T.V. Santhosh is known for his propensity to charge his large sized canvases with figures in contoured and compromising positions. The artist, like many of his politically motivated contemporaries, picks up pivotal episodes from recent history and renegotiates their appearance with a shock-bulb of violent energy, which eclipses the work.
The sensitive artist often borrows from news images but in representing them through negative colors in his works, suggests otherwise hidden implications to be surmised. His effort is to project the truth amidst the barrage of images in media to present alternative narratives. He elaborates: “It’s not easy to distinguish between factual representation and distortion of facts. What is projected may not be the whole truth. And it can be subjective. I strive to formulate a language capable of capturing notions of reality.”
Employing the themes of war and global terrorism, the South Indian artist paints in lurid greens and shocking orange, recreating the effect of a color photographic negative. His paintings of impending doom, a world at the brink of an atomic end, are intentionally more apocalyptic than cathartic.

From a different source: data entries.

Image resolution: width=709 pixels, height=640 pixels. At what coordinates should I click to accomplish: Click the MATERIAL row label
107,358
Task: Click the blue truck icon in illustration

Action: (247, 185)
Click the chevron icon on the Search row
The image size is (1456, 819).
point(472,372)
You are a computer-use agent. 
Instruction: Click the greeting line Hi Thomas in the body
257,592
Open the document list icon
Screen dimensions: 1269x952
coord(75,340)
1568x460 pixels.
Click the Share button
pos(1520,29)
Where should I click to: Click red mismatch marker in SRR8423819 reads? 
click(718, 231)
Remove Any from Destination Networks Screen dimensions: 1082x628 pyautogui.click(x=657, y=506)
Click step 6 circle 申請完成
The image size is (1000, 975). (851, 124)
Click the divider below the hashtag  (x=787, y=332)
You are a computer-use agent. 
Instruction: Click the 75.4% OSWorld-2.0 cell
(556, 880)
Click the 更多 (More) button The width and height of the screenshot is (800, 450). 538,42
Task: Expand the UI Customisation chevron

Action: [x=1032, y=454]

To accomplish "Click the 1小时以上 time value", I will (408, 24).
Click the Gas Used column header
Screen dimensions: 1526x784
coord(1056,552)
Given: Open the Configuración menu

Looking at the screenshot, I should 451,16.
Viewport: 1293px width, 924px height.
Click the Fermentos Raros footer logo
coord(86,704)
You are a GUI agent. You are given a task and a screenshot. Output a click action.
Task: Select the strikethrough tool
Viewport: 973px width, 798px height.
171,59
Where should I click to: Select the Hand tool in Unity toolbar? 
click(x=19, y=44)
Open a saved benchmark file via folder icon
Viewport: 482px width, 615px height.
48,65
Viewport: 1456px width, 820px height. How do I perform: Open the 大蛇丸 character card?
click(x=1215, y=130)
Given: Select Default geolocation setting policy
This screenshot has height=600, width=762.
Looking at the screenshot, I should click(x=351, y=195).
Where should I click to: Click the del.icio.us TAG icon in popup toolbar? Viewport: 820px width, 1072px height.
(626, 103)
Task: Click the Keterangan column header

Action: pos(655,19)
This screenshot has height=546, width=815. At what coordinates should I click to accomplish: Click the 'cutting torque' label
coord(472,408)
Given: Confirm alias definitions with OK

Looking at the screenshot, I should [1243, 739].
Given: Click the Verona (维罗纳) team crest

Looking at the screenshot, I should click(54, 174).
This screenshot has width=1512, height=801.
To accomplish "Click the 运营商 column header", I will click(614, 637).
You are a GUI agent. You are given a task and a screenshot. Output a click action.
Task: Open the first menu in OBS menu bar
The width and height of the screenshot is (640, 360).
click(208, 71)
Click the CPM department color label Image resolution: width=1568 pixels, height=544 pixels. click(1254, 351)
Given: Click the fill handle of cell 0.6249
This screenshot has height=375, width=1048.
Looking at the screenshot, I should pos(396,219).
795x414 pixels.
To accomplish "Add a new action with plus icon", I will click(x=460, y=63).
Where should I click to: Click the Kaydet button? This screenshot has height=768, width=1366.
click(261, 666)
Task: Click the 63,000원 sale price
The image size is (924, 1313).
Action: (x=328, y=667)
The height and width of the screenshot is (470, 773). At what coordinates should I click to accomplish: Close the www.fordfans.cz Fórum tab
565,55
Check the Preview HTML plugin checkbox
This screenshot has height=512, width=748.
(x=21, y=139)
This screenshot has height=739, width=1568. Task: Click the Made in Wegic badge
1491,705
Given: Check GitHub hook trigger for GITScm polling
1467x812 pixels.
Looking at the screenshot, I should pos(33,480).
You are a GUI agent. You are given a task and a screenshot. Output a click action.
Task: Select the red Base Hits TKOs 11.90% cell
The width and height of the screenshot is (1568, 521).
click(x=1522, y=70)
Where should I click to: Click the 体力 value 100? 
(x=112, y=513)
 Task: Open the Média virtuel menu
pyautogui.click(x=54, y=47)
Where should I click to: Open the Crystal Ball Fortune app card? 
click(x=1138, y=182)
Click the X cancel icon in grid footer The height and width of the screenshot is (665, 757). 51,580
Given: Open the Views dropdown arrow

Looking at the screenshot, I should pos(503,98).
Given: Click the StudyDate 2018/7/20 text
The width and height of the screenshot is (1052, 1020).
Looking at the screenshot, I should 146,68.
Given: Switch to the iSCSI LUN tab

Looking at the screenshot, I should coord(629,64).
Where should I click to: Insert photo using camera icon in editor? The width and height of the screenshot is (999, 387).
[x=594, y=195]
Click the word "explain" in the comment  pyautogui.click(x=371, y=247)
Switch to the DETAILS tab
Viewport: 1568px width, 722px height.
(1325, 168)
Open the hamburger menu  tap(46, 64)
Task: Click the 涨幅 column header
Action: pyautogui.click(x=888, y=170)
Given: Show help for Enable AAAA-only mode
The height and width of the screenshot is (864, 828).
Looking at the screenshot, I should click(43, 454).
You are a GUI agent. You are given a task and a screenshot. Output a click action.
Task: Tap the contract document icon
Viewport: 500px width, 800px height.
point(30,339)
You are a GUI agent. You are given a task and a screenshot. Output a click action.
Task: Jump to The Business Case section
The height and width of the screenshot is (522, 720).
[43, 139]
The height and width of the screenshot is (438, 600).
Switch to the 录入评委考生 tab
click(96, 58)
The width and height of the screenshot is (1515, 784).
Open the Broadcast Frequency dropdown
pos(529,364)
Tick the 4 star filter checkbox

His oil on canvas, entitled ‘Tracing an Ancient Error’ on view at ‘The Empire Strikes Back’ (The Saatchi Galley, London), is an illuminated work of what seems to be a bearded man lain out, revealing his chest, holding onto something resembling a thread. An image from recent news events, the artist through it captures this scene and reinvents its value as a piece of anonymous and charged history.
In another oil on canvas, Stitching an Undefined Border, T.V. Santhosh has switched positive for negative colors. In this work, an aged man appears to be operating a machine in a confined space, standing tall against the projector on a table. The artist riddles the surface with wisps of illuminated light, which fall over the image like uncontrollable energy or an explosive force.